In attempts to trigger political action, the Court has held multiple public hearings since 2008, at first semi-annually and, later, annually. The sweeping nature of the recourse necessitated the creation of a new interjurisdictional agency — ACUMAR (Authority of the Matanza-Riachuelo River Basin), which was tasked with managing all the activities triggered by the decision — and a follow-up unit, which aimed to give both civil society organizations and, in theory, community members a voice in the proposed solutions and a stake in monitoring their implementation.
However, as our June 2022 site visit revealed, implementation has been far from satisfactory. Only a fraction of residents have been relocated, and more have subsequently moved into the neighborhood; many don’t want to leave and fight on for a life of dignity, the reconstruction of their neighborhoods, and the relocation of the contaminating companies.
In follow-up orders, the Court has called attention to a number of deficiencies that continue to hinder implementation efforts, including the failure of the ACUMAR to integrate human rights and environmental protection concerns sufficiently in its work. But it is unclear whether the members of the Court have examined conditions under which ACUMAR is functioning. On that June 2022 visit, we met extraordinarily committed neighborhood members and workers in ACUMAR, but the institution is evidently poorly managed, despite having funding. The agreements of ‘working groups’ composed of community members (regarding water, housing, sanitation, etc.) are rarely recorded, and there is negligible evidence of follow-up to the community’s recommendations by the Court.
To be clear: far from discarding such remedies, we are calling for ways to improve them in practice. At a time when the democratic legitimacy of courts is increasingly being questioned across a wide range of countries, including the United States, there is a resurgence of interest in what Roberto Gargarella describes as a “dialogical understanding” of the system of checks and balances, where, for example, courts set broad goals, deadlines, and implementation pathways, but leave substantive decisions and detailed outcomes to governmental agencies.
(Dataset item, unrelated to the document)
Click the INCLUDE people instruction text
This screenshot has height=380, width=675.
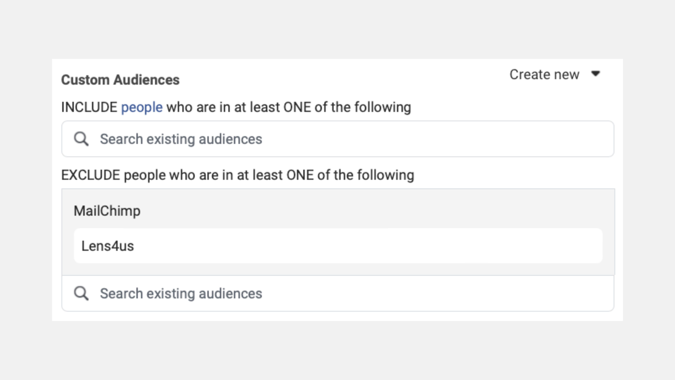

Comparative research suggests that there are countless variables that influence the effective implementation of such structural dialogical orders, including the nature of the protected population and the duty-bearers; the rights recognized and the extent to which their protection requires increased resources; the nature of the process and the meaningfulness of public participation ordered by the court; how actively the Court supervises both the deadlines it sets and the inclusiveness of the process; the Court’s allies in facilitating dialogue and implementation, including social movements and members of the political branches of government; and the social context in which the judgment was made.
And yet, it is difficult to think that if the Court had held its public hearings in situ, among the community, and experienced the actual lived reality of the inhabitants of Villa Inflamable, there would not be greater urgency to compel institutional and political action. The guarantee of rights to access education, health, justice, and meaningful participation in the collective socio-environmental struggles for remediation of the Riachuelo, must be the north star that guides the Supreme Court’s actions in this case. The only hope for understanding the multivalent impacts of the structural violence that continues unabated, and reversing it to uphold the aims of the original judgment, is for the Court to listen and act upon the expertise of the people who wake up day in and day out in Villa Inflamable.